The exhibition will constitute the first historiographic survey dedicated to Kazuko Miyamoto held by a European public institution.
In the wake of the recent trend towards studying the practices of female artists who have been active over recent decades, yet who remain overshadowed, this exhibition casts a glance at Miyamoto’s entire production. This act of respectful unveiling adds new perspectives to the historiographical narrative of Madre, where she ideally dialogues with key artists of her period who enrich the museum with site-specific installations. The strongest proximity is that with Sol LeWitt, Miyamoto’s lifelong friend: working as his assistant from 1968 onwards, the Japanese artist approached the minimalist language, which she appropriated through the idea of materialising lines and graphemes in installations made of string, vibrantly optical and tactile, until achieving an almost organic form.
Thus, since the early 1970s, the artist has straddled two countries and two cultures (that of Japan and the United States), finding a highly personal way of connecting their deepest essences, capable of both contributing to and contravening modernist language. The evolution of her practice feeds into and runs parallel to her activity as a promoter of activist and exhibition contexts that stretched the boundaries of representation for female and non-Western artists in New York. From 1974 to 1983, she was part of the group of women artists and theorists who organised the activities of A.I.R. (Artists in Residence): the first exhibition space dedicated to women artists. Here, in addition to holding numerous solo exhibitions, she curated Dialectics of Isolation: An Exhibition of Third World Women Artists of the United States with Ana Mendieta in 1980. Mendieta, along with Nancy Spero, Zarina, and David Hammons, was a key interlocutor for Miyamoto in this period, both on diasporic and equal rights issues as well as on exchanges concerning their different cultures of origin and their implications with respect to art-making in the West.
In the ’80s, Miyamoto interacted performatively and elaborated suggestions from the street life of downtown New York. In 1986, she opened Gallery Onetwentyeight: an art space still active on Manhattan’s Lower East Side, a meeting point for what gradually became an open community. This path led her to recover a memory of traditional Japanese culture. This further way of connecting the elements of her composite culture can be seen in the kimonos made in the 1990s and in the subsequent installations and performances.
A recurring attitude in her work is that of the ephemeral, the impermanent. Regarding her string constructions, she comments, “More than most art, my string pieces are vulnerable to time. They are absolutely temporal,” with a clear-mindedness that is also valid for later works, and only partly counterbalanced by the constant practice of drawing. At the same time, it is clear to her that this choice of precariousness does not imply any renunciation of the tenacity and strength with which her works embody and celebrate the irregularity to which every grid, every structure in the world is subjected.
The exhibition is enriched by loans from public and private collections. Together with the artworks, archive materials testifying to life in the studio, exhibitions and performances are on display, proving the existence of an extensive documentary apparatus on Miyamoto’s work, the study of which is currently being reconstructed.
In parallel to the exhibition, a monograph on the artist edited by Luca Cerizza, Zasha Colah and Eva Fabbris is being prepared for publication in autumn 2023.

### Exercise aim
Copy the passage of the text on the Kazuko Miyamoto exhibition from "In the ’80s, Miyamoto" to "installations and performances.", swapping "kimonos" for "robes". The records that follow the text play no part in this work.

Pointing data for screenshots
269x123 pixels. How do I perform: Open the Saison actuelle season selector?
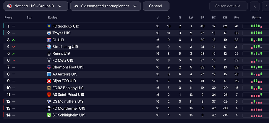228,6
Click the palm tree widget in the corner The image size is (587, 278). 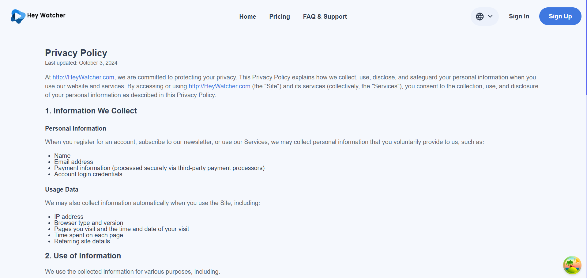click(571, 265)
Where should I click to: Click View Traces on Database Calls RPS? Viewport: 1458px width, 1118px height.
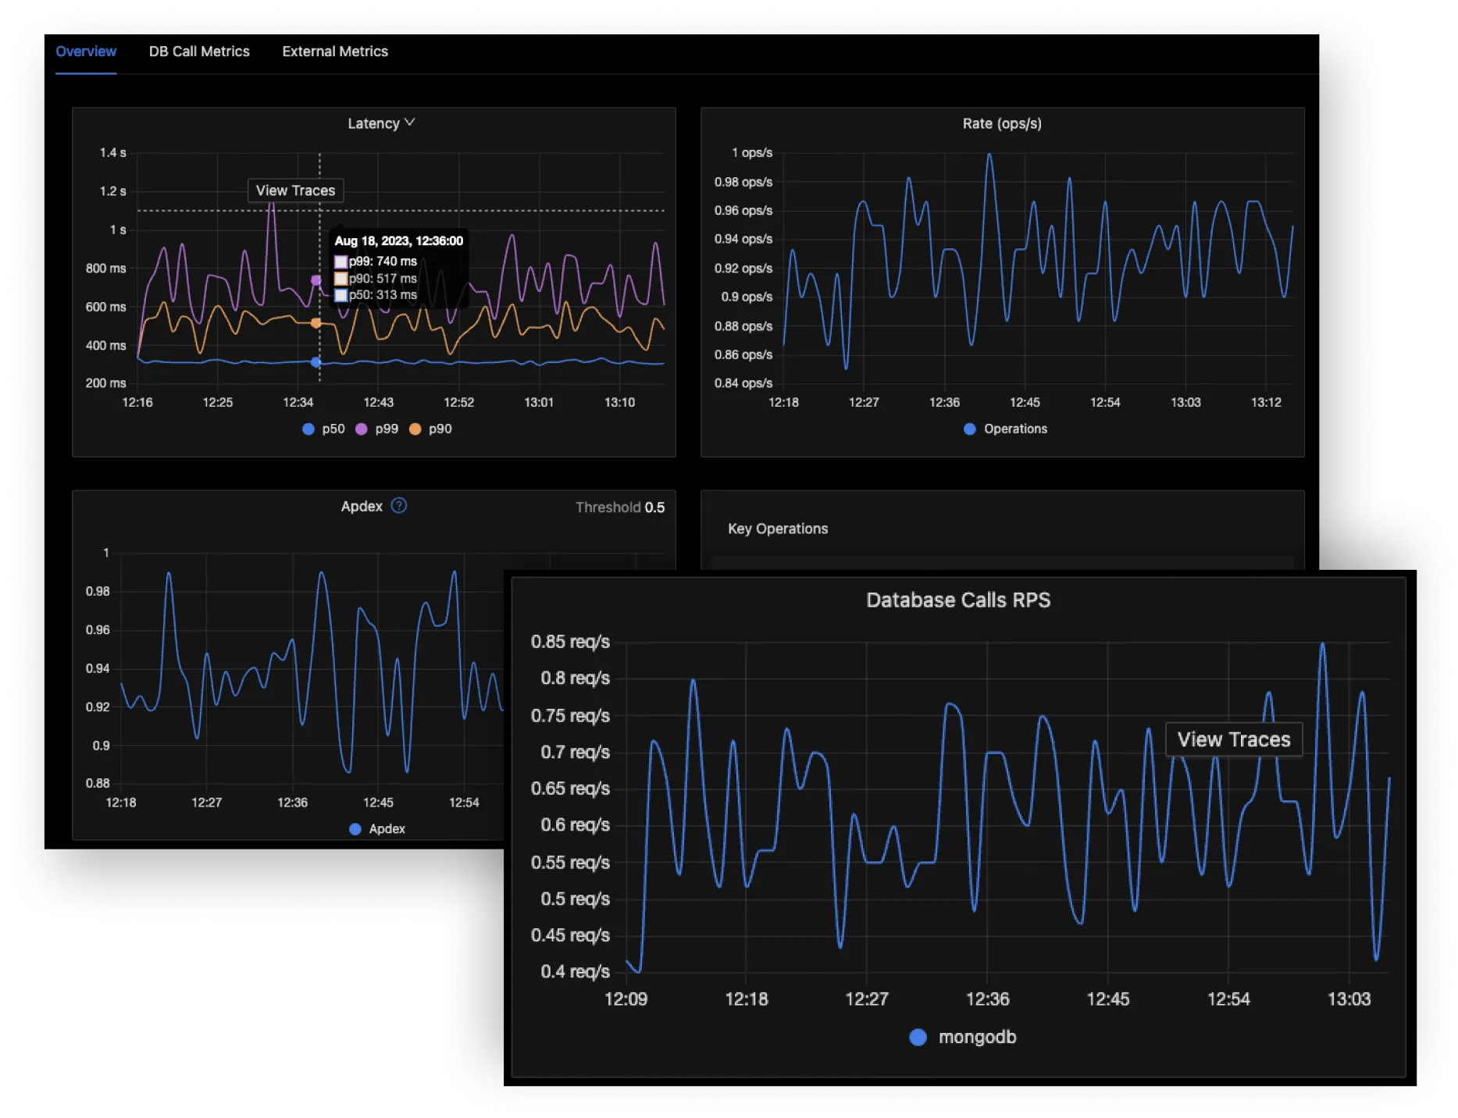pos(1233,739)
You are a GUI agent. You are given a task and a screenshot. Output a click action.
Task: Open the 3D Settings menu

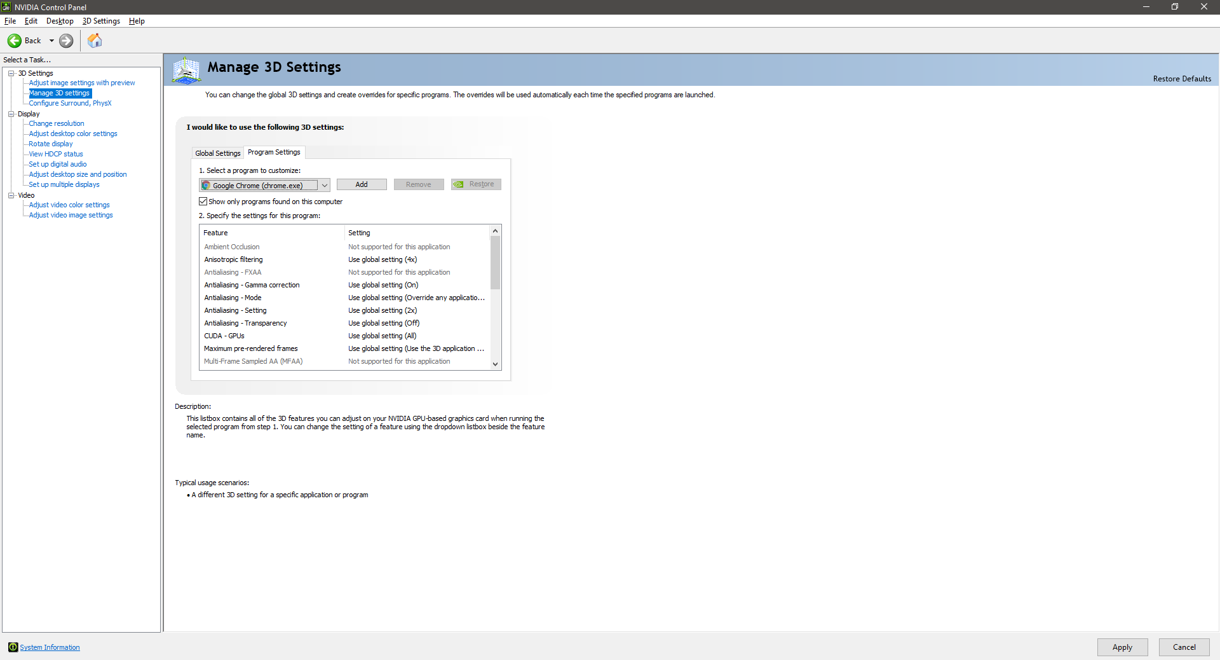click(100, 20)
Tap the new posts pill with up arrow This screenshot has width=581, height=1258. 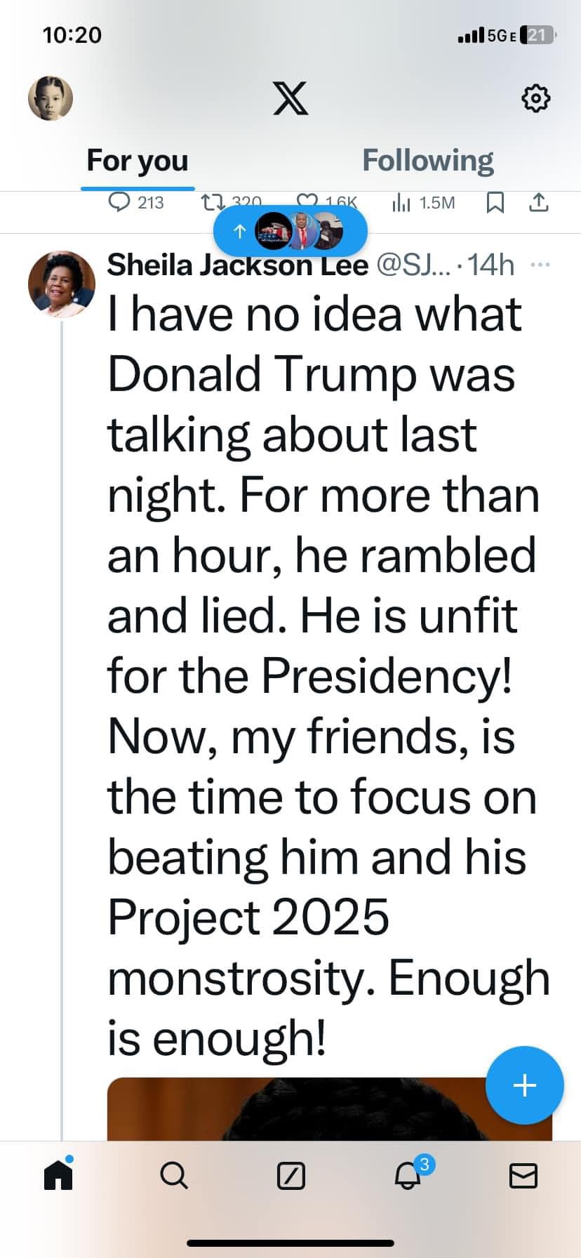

### Task result
In the ’80s, Miyamoto interacted performatively and elaborated suggestions from the street life of downtown New York. In 1986, she opened Gallery Onetwentyeight: an art space still active on Manhattan’s Lower East Side, a meeting point for what gradually became an open community. This path led her to recover a memory of traditional Japanese culture. This further way of connecting the elements of her composite culture can be seen in the robes made in the 1990s and in the subsequent installations and performances.